As perdas não-técnicas de energia no mercado de baixa tensão da Light, principalmente de clientes residenciais, somaram 47,2% da carga no trimestre encerrado em março, maior nível desde ao menos o final de 2015, segundo dados da empresa. A Light apontou que 55% das perdas foram em áreas de risco.


“A situação no Rio vem se deteriorando, o que implica num desafio ainda maior para nós em perdas e arrecadação… mas ainda há muito trabalho a ser feito naquilo que chamamos de áreas possíveis, onde o nível de perdas é de 16% da carga-fio, ainda alto comparado a outras concessões”, afirmou a presidente da Light, Ana Marta Veloso, em reunião.

O problema da inadimplência

Somadas às perdas comerciais, a inadimplência também impacta as empresas de distribuição. De acordo com o ministro de Minas e Energia, Bento Albuquerque, como reflexo da pandemia de coronavírus, a inadimplência dos consumidores chegou a 12% em maio, 4 vezes a taxa, que gira em torno de 3%.


“Já temos contabilizada, para as distribuidoras, uma perda de R$ 1,8 bilhão. Os números realmente são impressionantes”, afirmou o ministro.


Em um cenário comum, para que as distribuidoras cumpram suas responsabilidades e tenham expectativa de lucro, elas trabalham com uma margem de preço para arcar com as diferenças entre montante de energia faturado dos consumidores e o adquirido dos gerados.
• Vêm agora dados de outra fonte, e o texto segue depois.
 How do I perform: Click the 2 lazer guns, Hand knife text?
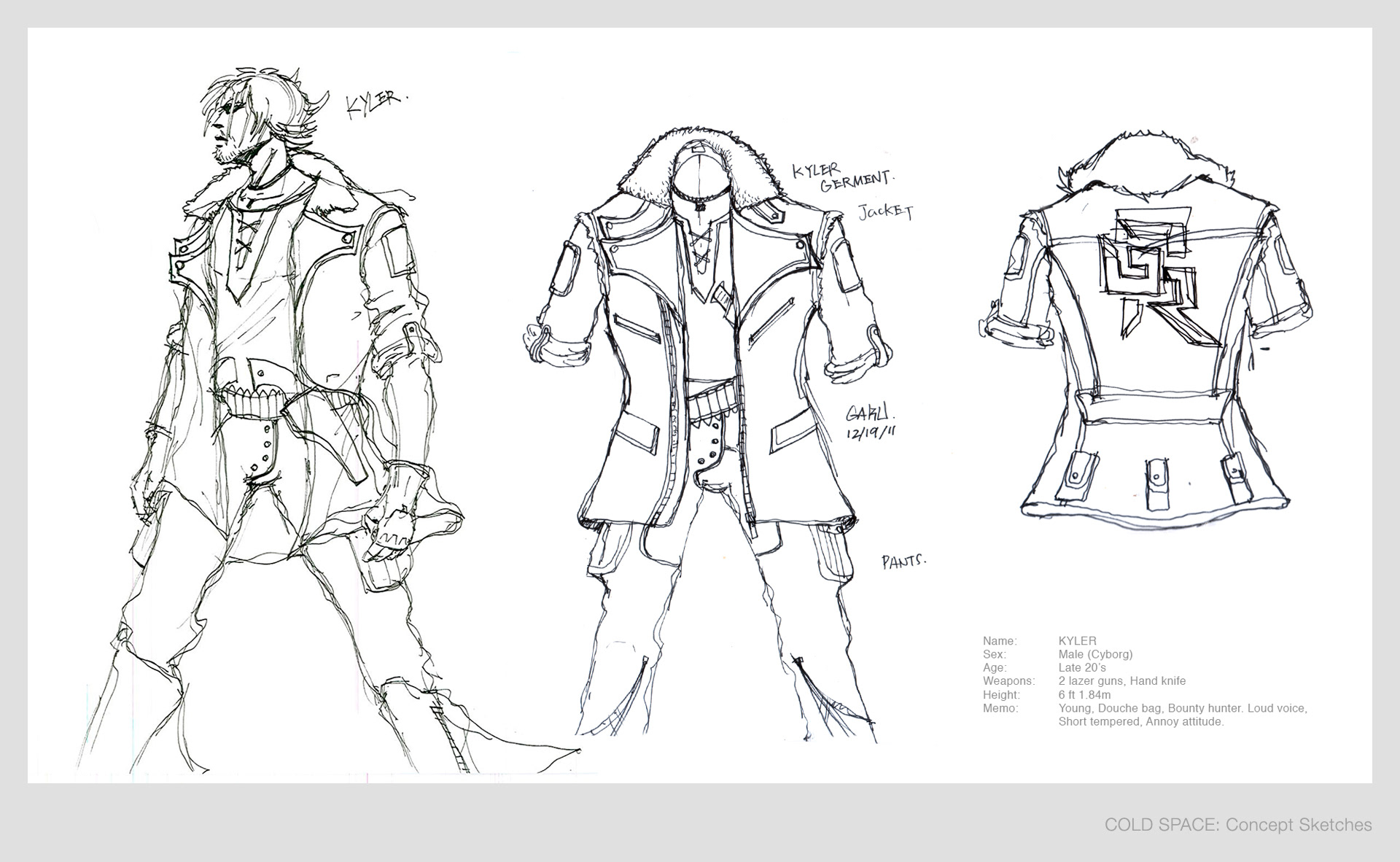1121,680
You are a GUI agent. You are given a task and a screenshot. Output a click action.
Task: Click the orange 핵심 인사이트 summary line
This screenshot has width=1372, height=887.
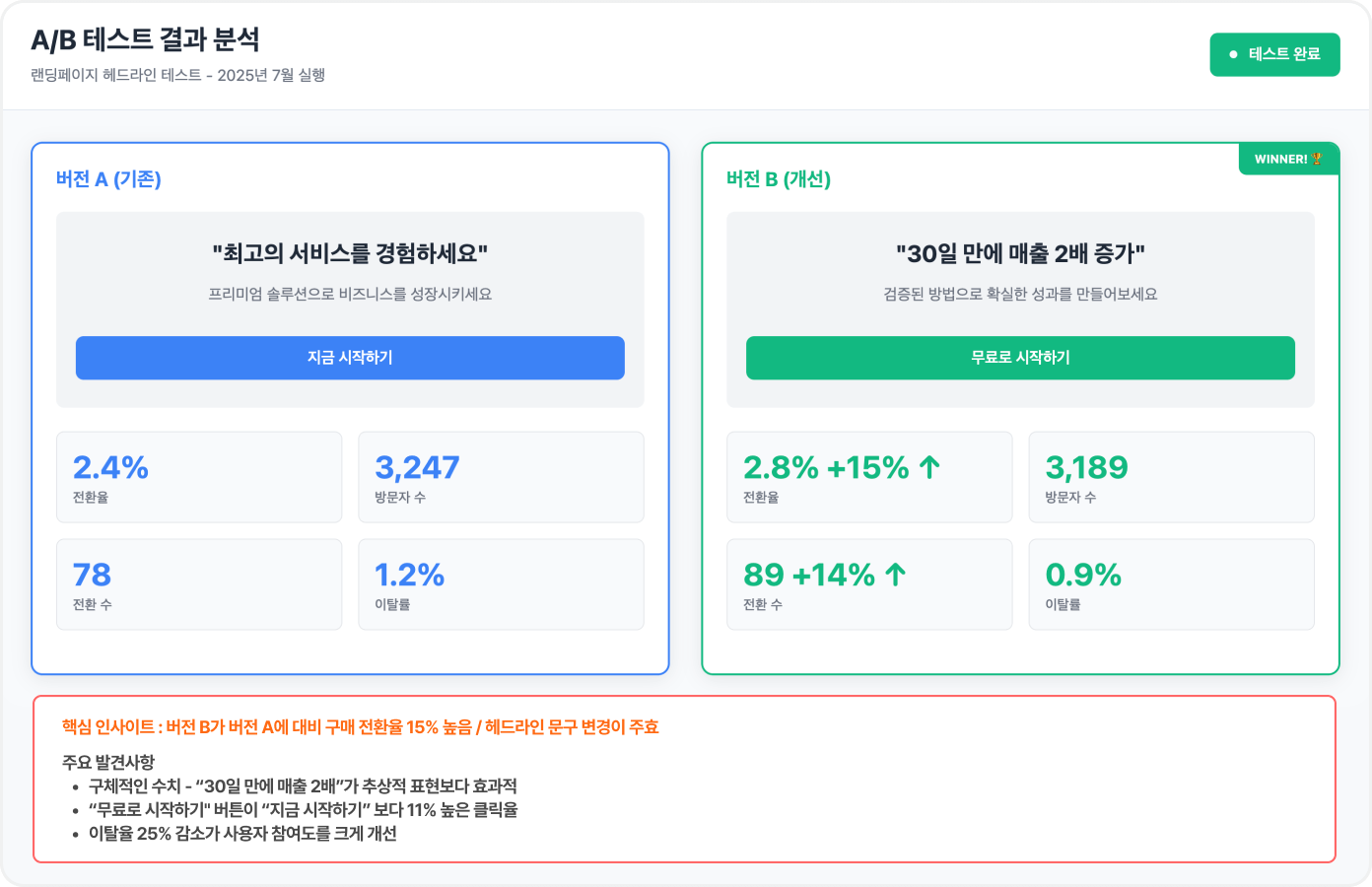(x=361, y=727)
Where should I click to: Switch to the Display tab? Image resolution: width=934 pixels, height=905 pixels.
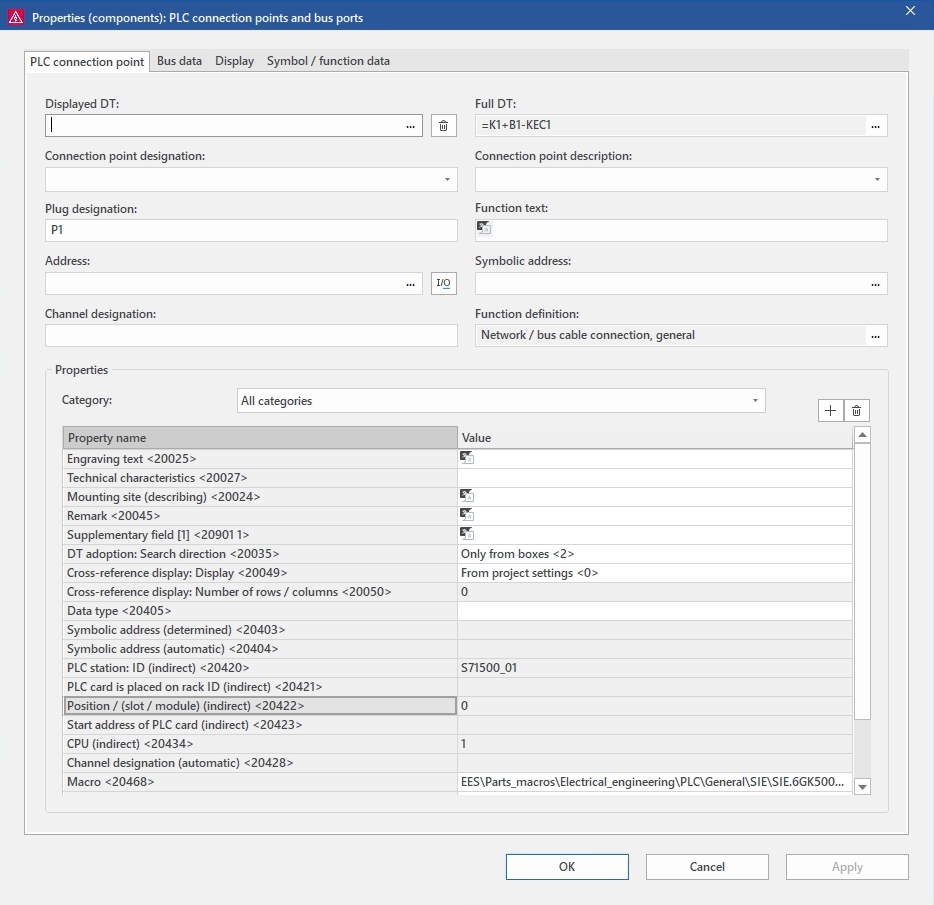[x=234, y=61]
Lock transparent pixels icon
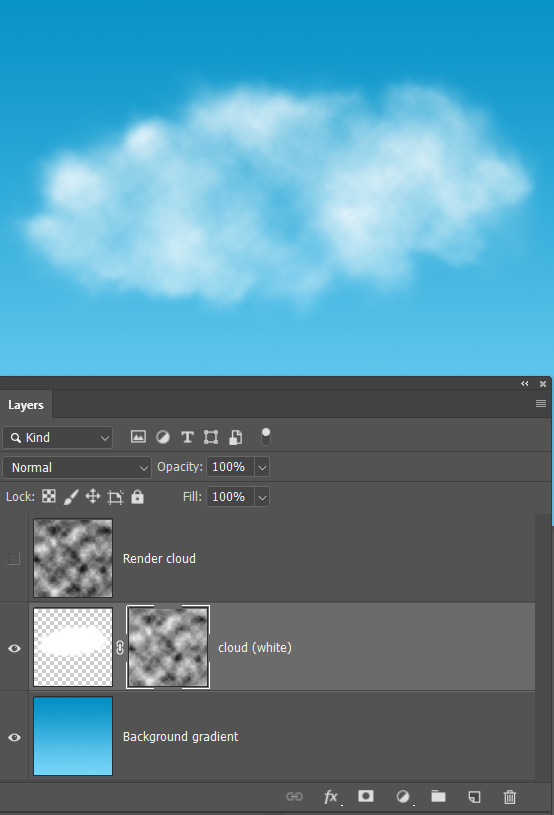Viewport: 554px width, 815px height. (x=49, y=496)
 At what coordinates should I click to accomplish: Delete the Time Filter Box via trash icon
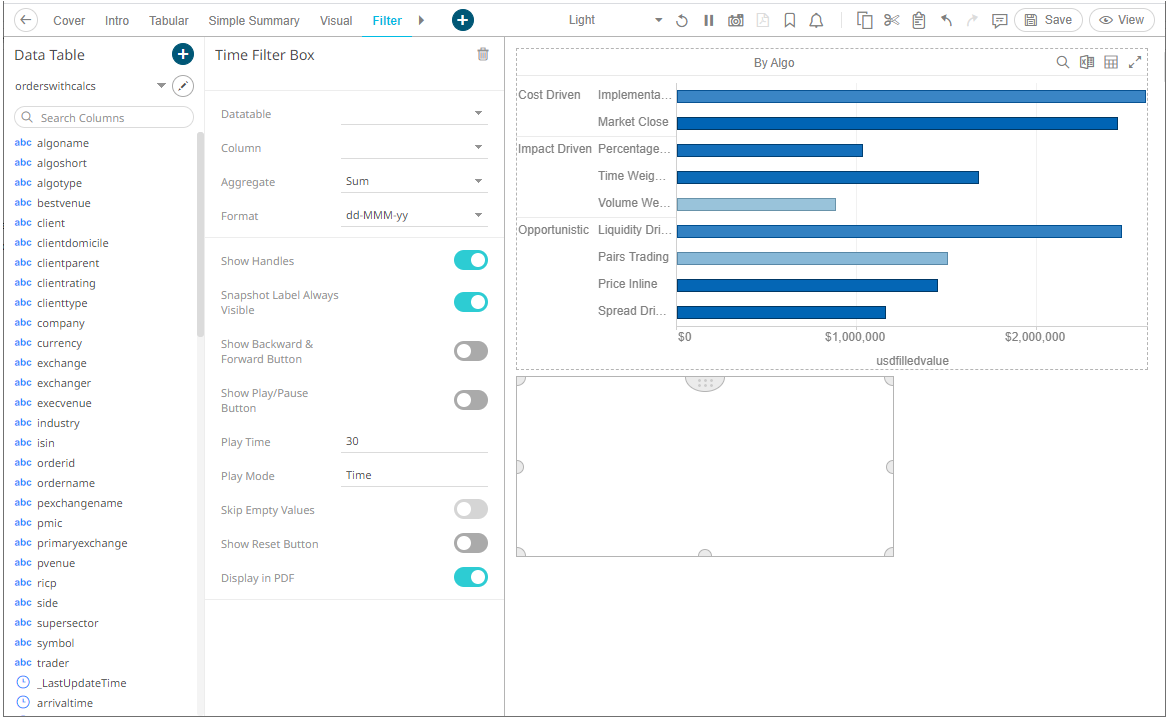[483, 55]
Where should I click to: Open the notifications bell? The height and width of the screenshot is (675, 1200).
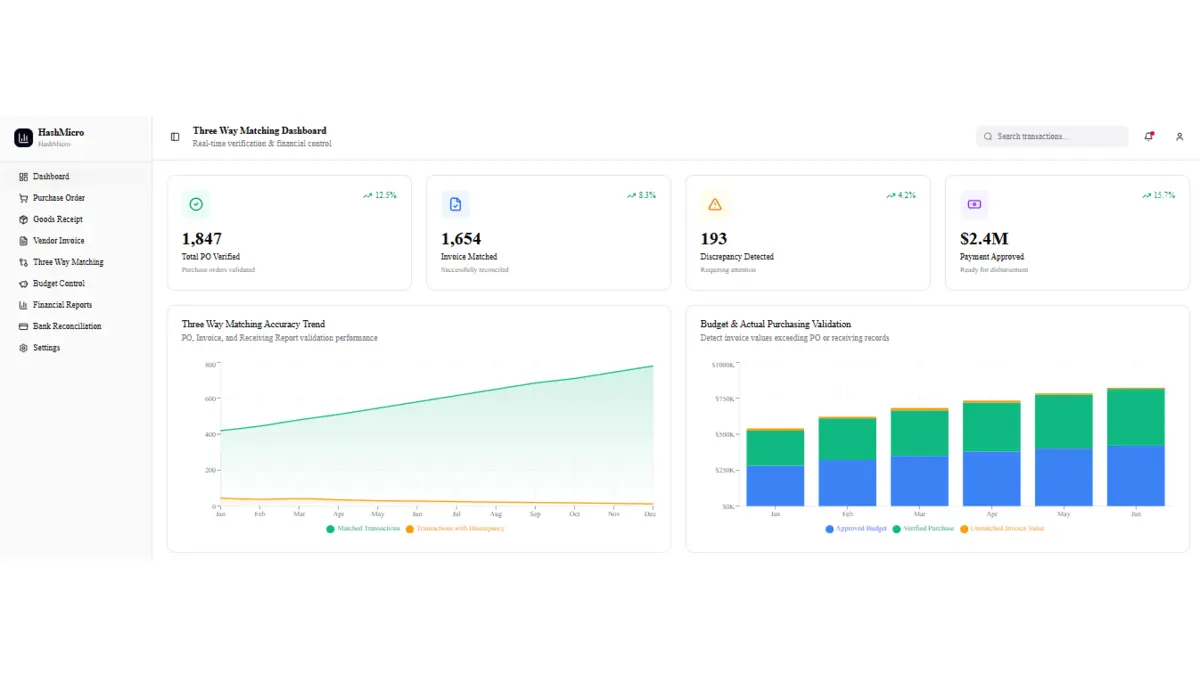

Mas com a crise da Covid-19, a Agência Nacional de Energia Elétrica adiou reajustes tarifários e proibiu o corte no fornecimento de energia por inadimplência durante três meses, ou seja, até o fim de junho.


Como medida para atenuar os prejuízos, a Aneel autorizou o repasse de recursos de fundo, no valor de R$ 1,475 bilhão, às distribuidoras para garantir a liquidez no setor.

Ações no combate a fraudes e furtos

Além dos prejuízos financeiros, furtos e fraudes oferecerem riscos à sociedade. Ligações clandestinas sobrecarregam transformadores, que podem causar acidentes na rede elétrica, como explosões e incêndios.


E nem tudo é gato. Apesar do protagonismo, o felino caracteriza o furto de energia por meio de ligações clandestinas na rede de distribuição ou by-pass (desvio) do medidor de energia elétrica. Já a fraude (estelionato) é a manipulação do medidor (relógio de energia).


Tanto o furto quanto à fraude de energia elétrica são crimes previstos no Código Penal, artigo 155 e 171, respectivamente. A pena é de um a quatro anos de reclusão. Além da cobrança de valores retroativos referente ao período fraudado acrescidos de multa.

A medição inteligente

O setor elétrico vem investido em ações de fiscalização no combate às perdas comerciais. Uma das principais tecnologias é smart meter, o medidor inteligente de energia. O dispositivo eletrônico possibilita a gestão dos dados de consumo, beneficiando clientes e empresas no controle.


De forma automática, os medidores capturam informações sobre o consumo de energia elétrica e transmitem direto para as companhias elétrica. As medições rápidas, precisas e sem barreiras físicas solucionam o problema das visitas de funcionários em áreas de risco ou mesmo durante a crise do coronavírus para realizar a leitura dos relógios.


Além disso, o smart meter pode interromper ou restabelecer a energia remotamente, dispensando o deslocamento de uma equipe de técnicos para estas operações. O que torna a operação mais ágil e barata.


Com os medidores inteligentes, as concessionárias podem também realizar o mapeamento do perfil de consumo e identificar atitudes suspeitas, tornando-se uma importante arma contra crimes.

Tecnologias inovadoras, como smart meter, assumem importante papel na modernização do setor, possibilitando equidade dos custos, redução do consumo irregular e melhorias na qualidade do fornecimento.